That seems more like unintentional fallout of the proficiency subsystem than a deliberate masterstroke of planned design.

There is nothing about the Armor Proficiency feat that makes it a-okay at 12th level, but deserving of expiration at 13th.

that seems awfully hyperbolic when you think about the number of ability score increases you have at that point and how because of the feat you've needed to spend 0 on dexterity.

-2 AC isn't the end of the world, especially if you spent 4 ability score increases that would have gone into dex on strength instead probably giving you an extra +2 to-hit and +2 to damage...

Lanathar wrote:


The Captain's position is better - other classes are rewarded with the ability. Classes not getting access it not them being punished.

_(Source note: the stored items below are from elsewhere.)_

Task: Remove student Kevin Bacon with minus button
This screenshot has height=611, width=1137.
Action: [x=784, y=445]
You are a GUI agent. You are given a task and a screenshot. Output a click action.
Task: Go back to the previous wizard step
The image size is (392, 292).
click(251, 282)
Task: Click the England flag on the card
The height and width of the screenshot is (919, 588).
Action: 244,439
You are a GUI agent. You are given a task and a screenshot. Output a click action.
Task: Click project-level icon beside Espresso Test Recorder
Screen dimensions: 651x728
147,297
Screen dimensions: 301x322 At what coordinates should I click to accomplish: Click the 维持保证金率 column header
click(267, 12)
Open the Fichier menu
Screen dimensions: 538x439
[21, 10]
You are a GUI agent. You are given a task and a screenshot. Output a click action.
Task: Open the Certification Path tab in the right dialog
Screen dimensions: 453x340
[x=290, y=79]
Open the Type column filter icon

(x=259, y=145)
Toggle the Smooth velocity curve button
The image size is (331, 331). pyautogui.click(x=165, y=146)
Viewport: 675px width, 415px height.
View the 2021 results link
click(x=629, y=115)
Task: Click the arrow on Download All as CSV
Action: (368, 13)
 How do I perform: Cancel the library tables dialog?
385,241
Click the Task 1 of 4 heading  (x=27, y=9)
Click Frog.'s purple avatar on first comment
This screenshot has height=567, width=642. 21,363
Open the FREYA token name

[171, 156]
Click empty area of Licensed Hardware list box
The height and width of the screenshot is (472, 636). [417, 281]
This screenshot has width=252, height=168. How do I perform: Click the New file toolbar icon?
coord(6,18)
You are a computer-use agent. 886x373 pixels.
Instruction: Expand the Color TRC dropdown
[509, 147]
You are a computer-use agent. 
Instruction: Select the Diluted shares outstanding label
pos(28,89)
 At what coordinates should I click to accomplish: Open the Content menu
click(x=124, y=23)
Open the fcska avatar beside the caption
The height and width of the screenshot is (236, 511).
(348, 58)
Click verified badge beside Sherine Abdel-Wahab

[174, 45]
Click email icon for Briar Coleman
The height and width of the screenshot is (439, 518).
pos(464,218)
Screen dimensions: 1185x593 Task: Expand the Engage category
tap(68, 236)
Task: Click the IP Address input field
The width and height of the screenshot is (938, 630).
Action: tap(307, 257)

I know I haven't been around for 3 years, but I did have this avatar first. :P


Let's take a look here, and assume that this character is a bard of some kind, with just enough Strength or Dex to meet the minimum for their armor, though with a maxed stat for their casting/striking.

Caster Bard
Level 12 light armor character.
Str 12, Dex 16, Cha 20. Chain shirt.
AC of 27 at level 12, AC of 29 at level 13.
If using a melee weapon, +19 to hit, +1 to damage

Melee Bard
Level 12 heavy armor character
Str 20, Dex 12, Cha 16. Breastplate.
AC of 27 at level 12 and 13.
If using a melee weapon, +21 to hit, +5 to damage.

Tank Bard
Level 12 heavy armor character
Str 20, Dex 12, Cha 16.
AC of 28 at level 12 and 13.
If using a melee weapon, +21 to hit, +5 to damage.
(Though likely higher if using a shield)

So if you avoid multiclassing, you trade off 2 points of AC for +4 damage, and investing the feat or two to have that same armor bonus until that point.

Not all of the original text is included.